* Teks yang Ditampilkan *
+-------+

USIA

Gelaran Asian Games (AG) 2018 dibicarakan oleh banyak pihak. Mulai dalam negeri hingga luar negeri. Mulai dari yang mendukung hingga yang menyindir. Lengkap.

Namun, dari semua itu ada fakta yang menarik. Sekadar informasi, atlit termuda di Asian Games 2018 berasal dari Indonesia. Namanya Aqqila (9 tahun). Ia akan mewakili Indonesia dari cabang papan luncur.

Tak ada target yang dibebankan pada Aqqila di AG. Selain karena usianya masih muda, olahraga papan luncur baru dipertandingkan pada Asian Games tahun ini.

Yang penting, mereka bisa meraih pengalaman dan memperkuat mental bertanding. Namun, menurut wawancara yang telah diulas di Beritagar.id, Aqqila menargetkan tembus di babak paling akhir. Kalo beruntung, ya dapat medali.

+-------+

* Sasaran Tugas *
1/ Tolong ketik ulang sebagian teks tentang Asian Games 2018. Mulailah pada kata-kata yang memuat "Yang penting, mereka" dan berhenti setelah "ya dapat medali.".
2/ Lanjutkan teks tentang Asian Games 2018, dimulai setelah kalimat terakhirnya.

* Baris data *

+-------+

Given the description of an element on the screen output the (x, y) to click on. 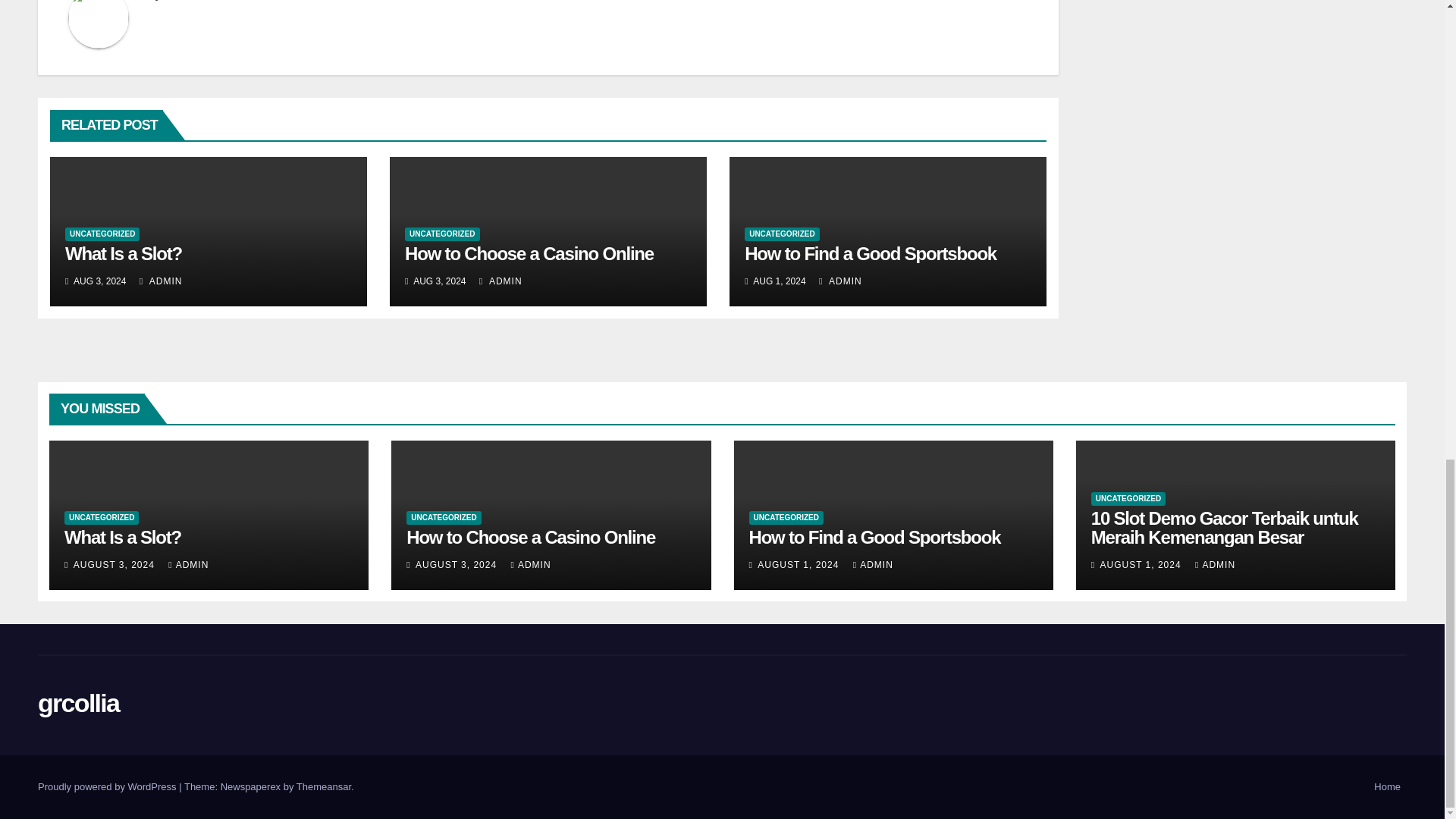
Permalink to: What Is a Slot? (122, 537)
ADMIN (500, 281)
What Is a Slot? (123, 253)
Home (1387, 786)
How to Choose a Casino Online (528, 253)
Permalink to: How to Choose a Casino Online (530, 537)
Permalink to: How to Find a Good Sportsbook (869, 253)
UNCATEGORIZED (441, 233)
UNCATEGORIZED (781, 233)
Permalink to: What Is a Slot? (123, 253)
ADMIN (161, 281)
UNCATEGORIZED (102, 233)
Permalink to: How to Choose a Casino Online (528, 253)
Permalink to: How to Find a Good Sportsbook (875, 537)
Given the description of an element on the screen output the (x, y) to click on. 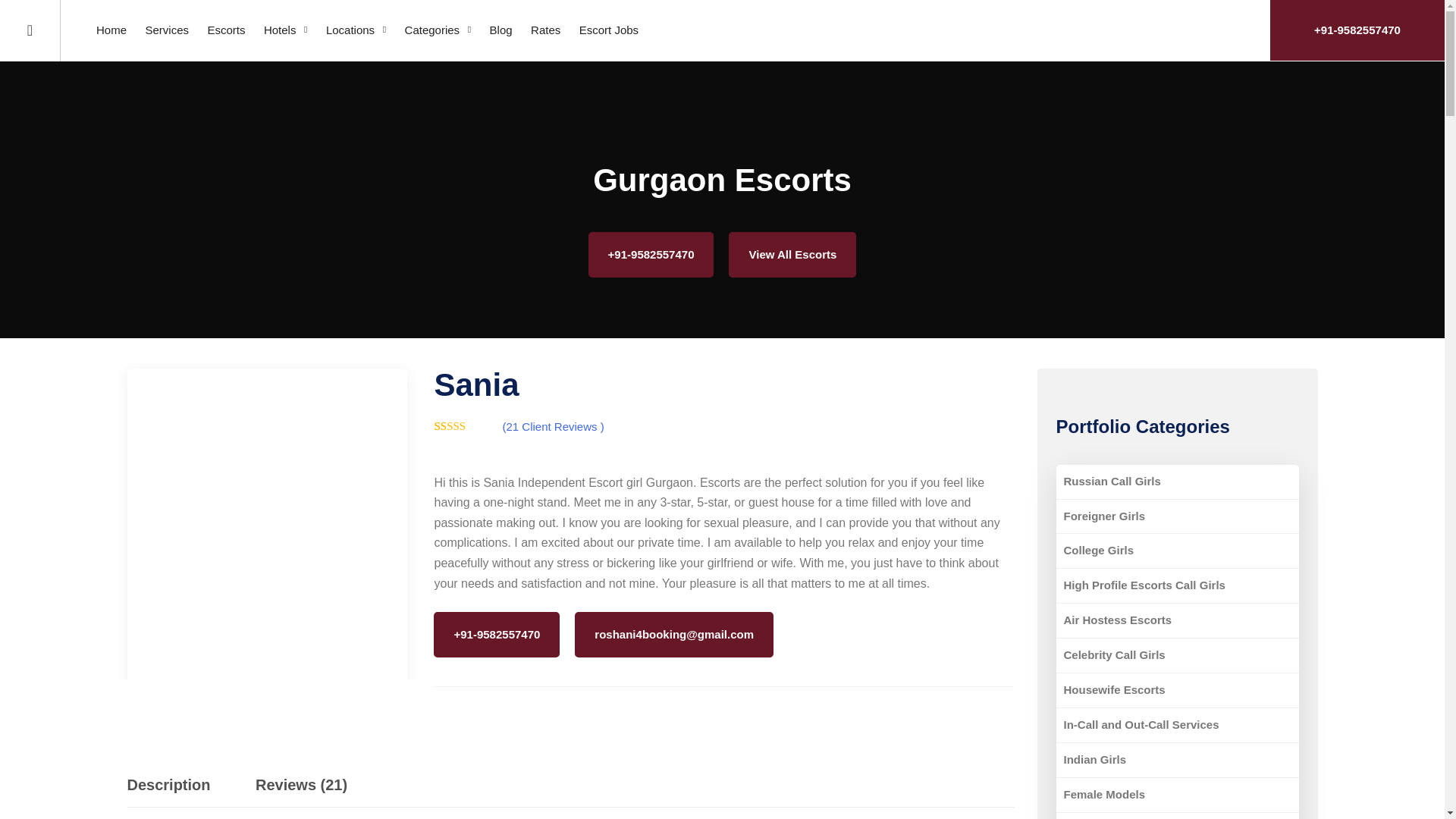
Categories (438, 30)
Locations (355, 30)
Services (166, 30)
Hotels (285, 30)
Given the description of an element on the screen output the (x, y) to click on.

+-------+

* Keluaran yang Diharapkan *
1/
Yang penting, mereka bisa meraih pengalaman dan memperkuat mental bertanding. Namun, menurut wawancara yang telah diulas di Beritagar.id, Aqqila menargetkan tembus di babak paling akhir. Kalo beruntung, ya dapat medali.

2/
Selain atlit termuda, Indonesia juga menyumbang salah satu atlet tertua di AG. Namanya Michael Bambang Hartono yang berlaga di cabang Bridge. Kalo mendengar kata Hartono, yang ada di benak saya adalah mall dan rokok.

Dan memang, beliau adalah bos dari salah satu perusahaan rokok terbesar di Indonesia. Bos Djarum.

Yang perlu kamu ketahui adalah, beliau salah satu manusia yang cukup antusias dalam memajukan bridge di Indonesia. Dan jangan salah, beliau sudah jauh-jauh hari menyiapkan mental dan fisik untuk mengikuti ajang empat tahunan ini.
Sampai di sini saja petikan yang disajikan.